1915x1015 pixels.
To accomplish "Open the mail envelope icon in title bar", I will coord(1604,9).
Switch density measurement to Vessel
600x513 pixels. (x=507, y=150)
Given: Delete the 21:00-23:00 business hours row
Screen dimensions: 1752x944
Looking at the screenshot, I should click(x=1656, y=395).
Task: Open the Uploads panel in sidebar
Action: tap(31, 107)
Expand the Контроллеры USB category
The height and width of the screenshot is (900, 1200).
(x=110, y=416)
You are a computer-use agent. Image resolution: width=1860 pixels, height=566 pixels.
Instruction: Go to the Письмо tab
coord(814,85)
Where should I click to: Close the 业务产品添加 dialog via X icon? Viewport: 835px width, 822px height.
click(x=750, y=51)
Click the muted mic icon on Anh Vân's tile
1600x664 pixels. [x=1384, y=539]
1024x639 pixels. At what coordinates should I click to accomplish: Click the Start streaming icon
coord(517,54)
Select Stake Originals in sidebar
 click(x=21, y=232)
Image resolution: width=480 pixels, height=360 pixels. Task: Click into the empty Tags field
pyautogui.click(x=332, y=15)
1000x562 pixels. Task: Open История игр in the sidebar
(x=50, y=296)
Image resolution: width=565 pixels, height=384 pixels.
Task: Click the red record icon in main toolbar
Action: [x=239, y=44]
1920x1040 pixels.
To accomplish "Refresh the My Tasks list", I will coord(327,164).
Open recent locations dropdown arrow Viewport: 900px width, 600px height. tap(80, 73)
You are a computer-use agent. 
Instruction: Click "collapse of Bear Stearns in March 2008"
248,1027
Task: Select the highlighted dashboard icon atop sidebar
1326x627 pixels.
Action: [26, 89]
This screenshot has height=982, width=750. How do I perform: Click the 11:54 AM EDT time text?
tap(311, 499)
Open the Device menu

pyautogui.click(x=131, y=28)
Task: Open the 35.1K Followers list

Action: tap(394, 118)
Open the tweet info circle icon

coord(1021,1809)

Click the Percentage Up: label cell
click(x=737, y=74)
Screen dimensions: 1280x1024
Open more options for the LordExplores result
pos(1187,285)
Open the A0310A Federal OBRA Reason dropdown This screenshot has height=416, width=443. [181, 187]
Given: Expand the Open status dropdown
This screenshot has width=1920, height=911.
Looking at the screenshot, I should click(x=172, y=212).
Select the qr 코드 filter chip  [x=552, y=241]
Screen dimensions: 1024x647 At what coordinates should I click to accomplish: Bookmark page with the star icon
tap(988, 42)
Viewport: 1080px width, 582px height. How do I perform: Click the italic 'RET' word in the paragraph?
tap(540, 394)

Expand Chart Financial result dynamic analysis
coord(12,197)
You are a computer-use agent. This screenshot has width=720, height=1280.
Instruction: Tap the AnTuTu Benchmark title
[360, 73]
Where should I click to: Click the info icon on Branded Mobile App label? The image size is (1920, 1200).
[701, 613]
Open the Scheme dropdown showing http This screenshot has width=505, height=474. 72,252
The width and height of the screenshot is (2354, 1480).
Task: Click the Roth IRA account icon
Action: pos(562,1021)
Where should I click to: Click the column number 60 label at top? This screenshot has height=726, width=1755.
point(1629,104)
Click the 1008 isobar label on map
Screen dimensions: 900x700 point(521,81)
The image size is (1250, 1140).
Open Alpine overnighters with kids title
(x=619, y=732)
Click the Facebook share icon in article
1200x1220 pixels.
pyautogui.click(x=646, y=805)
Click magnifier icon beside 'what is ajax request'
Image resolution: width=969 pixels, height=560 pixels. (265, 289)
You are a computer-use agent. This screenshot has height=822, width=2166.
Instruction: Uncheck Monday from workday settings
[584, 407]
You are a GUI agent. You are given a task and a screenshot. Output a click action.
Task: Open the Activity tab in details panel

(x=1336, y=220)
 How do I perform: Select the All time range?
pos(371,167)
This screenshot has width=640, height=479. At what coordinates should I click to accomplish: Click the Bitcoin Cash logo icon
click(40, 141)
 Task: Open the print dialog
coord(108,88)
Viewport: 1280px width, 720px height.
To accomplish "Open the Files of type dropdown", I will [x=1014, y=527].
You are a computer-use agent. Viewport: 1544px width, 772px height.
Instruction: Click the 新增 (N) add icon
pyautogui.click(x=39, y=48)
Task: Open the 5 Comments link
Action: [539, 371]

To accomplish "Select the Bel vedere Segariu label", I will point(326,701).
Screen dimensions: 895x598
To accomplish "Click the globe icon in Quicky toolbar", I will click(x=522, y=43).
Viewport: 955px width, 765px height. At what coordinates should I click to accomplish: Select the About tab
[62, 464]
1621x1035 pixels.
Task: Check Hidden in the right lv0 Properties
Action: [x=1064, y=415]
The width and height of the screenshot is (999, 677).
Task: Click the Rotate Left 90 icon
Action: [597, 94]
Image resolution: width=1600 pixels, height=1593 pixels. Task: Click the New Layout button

### TASK DESCRIPTION:
An exact reproduction of the data is required. Leave nothing out.

### ANSWER:
1915x1015 pixels.
To accomplish "Open the mail envelope icon in title bar", I will coord(1604,9).
Switch density measurement to Vessel
600x513 pixels. (x=507, y=150)
Given: Delete the 21:00-23:00 business hours row
Screen dimensions: 1752x944
Looking at the screenshot, I should click(x=1656, y=395).
Task: Open the Uploads panel in sidebar
Action: tap(31, 107)
Expand the Контроллеры USB category
The height and width of the screenshot is (900, 1200).
(x=110, y=416)
You are a computer-use agent. Image resolution: width=1860 pixels, height=566 pixels.
Instruction: Go to the Письмо tab
coord(814,85)
Where should I click to: Close the 业务产品添加 dialog via X icon? Viewport: 835px width, 822px height.
click(x=750, y=51)
Click the muted mic icon on Anh Vân's tile
1600x664 pixels. [x=1384, y=539]
1024x639 pixels. At what coordinates should I click to accomplish: Click the Start streaming icon
coord(517,54)
Select Stake Originals in sidebar
 click(x=21, y=232)
Image resolution: width=480 pixels, height=360 pixels. Task: Click into the empty Tags field
pyautogui.click(x=332, y=15)
1000x562 pixels. Task: Open История игр in the sidebar
(x=50, y=296)
Image resolution: width=565 pixels, height=384 pixels.
Task: Click the red record icon in main toolbar
Action: [x=239, y=44]
1920x1040 pixels.
To accomplish "Refresh the My Tasks list", I will coord(327,164).
Open recent locations dropdown arrow Viewport: 900px width, 600px height. tap(80, 73)
You are a computer-use agent. 
Instruction: Click "collapse of Bear Stearns in March 2008"
248,1027
Task: Select the highlighted dashboard icon atop sidebar
1326x627 pixels.
Action: [26, 89]
This screenshot has height=982, width=750. How do I perform: Click the 11:54 AM EDT time text?
tap(311, 499)
Open the Device menu

pyautogui.click(x=131, y=28)
Task: Open the 35.1K Followers list

Action: tap(394, 118)
Open the tweet info circle icon

coord(1021,1809)

Click the Percentage Up: label cell
click(x=737, y=74)
Screen dimensions: 1280x1024
Open more options for the LordExplores result
pos(1187,285)
Open the A0310A Federal OBRA Reason dropdown This screenshot has height=416, width=443. [181, 187]
Given: Expand the Open status dropdown
This screenshot has width=1920, height=911.
Looking at the screenshot, I should click(x=172, y=212).
Select the qr 코드 filter chip  [x=552, y=241]
Screen dimensions: 1024x647 At what coordinates should I click to accomplish: Bookmark page with the star icon
tap(988, 42)
Viewport: 1080px width, 582px height. How do I perform: Click the italic 'RET' word in the paragraph?
tap(540, 394)

Expand Chart Financial result dynamic analysis
coord(12,197)
You are a computer-use agent. This screenshot has width=720, height=1280.
Instruction: Tap the AnTuTu Benchmark title
[360, 73]
Where should I click to: Click the info icon on Branded Mobile App label? The image size is (1920, 1200).
[701, 613]
Open the Scheme dropdown showing http This screenshot has width=505, height=474. 72,252
The width and height of the screenshot is (2354, 1480).
Task: Click the Roth IRA account icon
Action: pos(562,1021)
Where should I click to: Click the column number 60 label at top? This screenshot has height=726, width=1755.
point(1629,104)
Click the 1008 isobar label on map
Screen dimensions: 900x700 point(521,81)
The image size is (1250, 1140).
Open Alpine overnighters with kids title
(x=619, y=732)
Click the Facebook share icon in article
1200x1220 pixels.
pyautogui.click(x=646, y=805)
Click magnifier icon beside 'what is ajax request'
Image resolution: width=969 pixels, height=560 pixels. (265, 289)
You are a computer-use agent. This screenshot has height=822, width=2166.
Instruction: Uncheck Monday from workday settings
[584, 407]
You are a GUI agent. You are given a task and a screenshot. Output a click action.
Task: Open the Activity tab in details panel

(x=1336, y=220)
 How do I perform: Select the All time range?
pos(371,167)
This screenshot has width=640, height=479. At what coordinates should I click to accomplish: Click the Bitcoin Cash logo icon
click(40, 141)
 Task: Open the print dialog
coord(108,88)
Viewport: 1280px width, 720px height.
To accomplish "Open the Files of type dropdown", I will [x=1014, y=527].
You are a computer-use agent. Viewport: 1544px width, 772px height.
Instruction: Click the 新增 (N) add icon
pyautogui.click(x=39, y=48)
Task: Open the 5 Comments link
Action: [539, 371]

To accomplish "Select the Bel vedere Segariu label", I will point(326,701).
Screen dimensions: 895x598
To accomplish "Click the globe icon in Quicky toolbar", I will click(x=522, y=43).
Viewport: 955px width, 765px height. At what coordinates should I click to accomplish: Select the About tab
[62, 464]
1621x1035 pixels.
Task: Check Hidden in the right lv0 Properties
Action: [x=1064, y=415]
The width and height of the screenshot is (999, 677).
Task: Click the Rotate Left 90 icon
Action: [597, 94]
Image resolution: width=1600 pixels, height=1593 pixels. Task: Click the New Layout button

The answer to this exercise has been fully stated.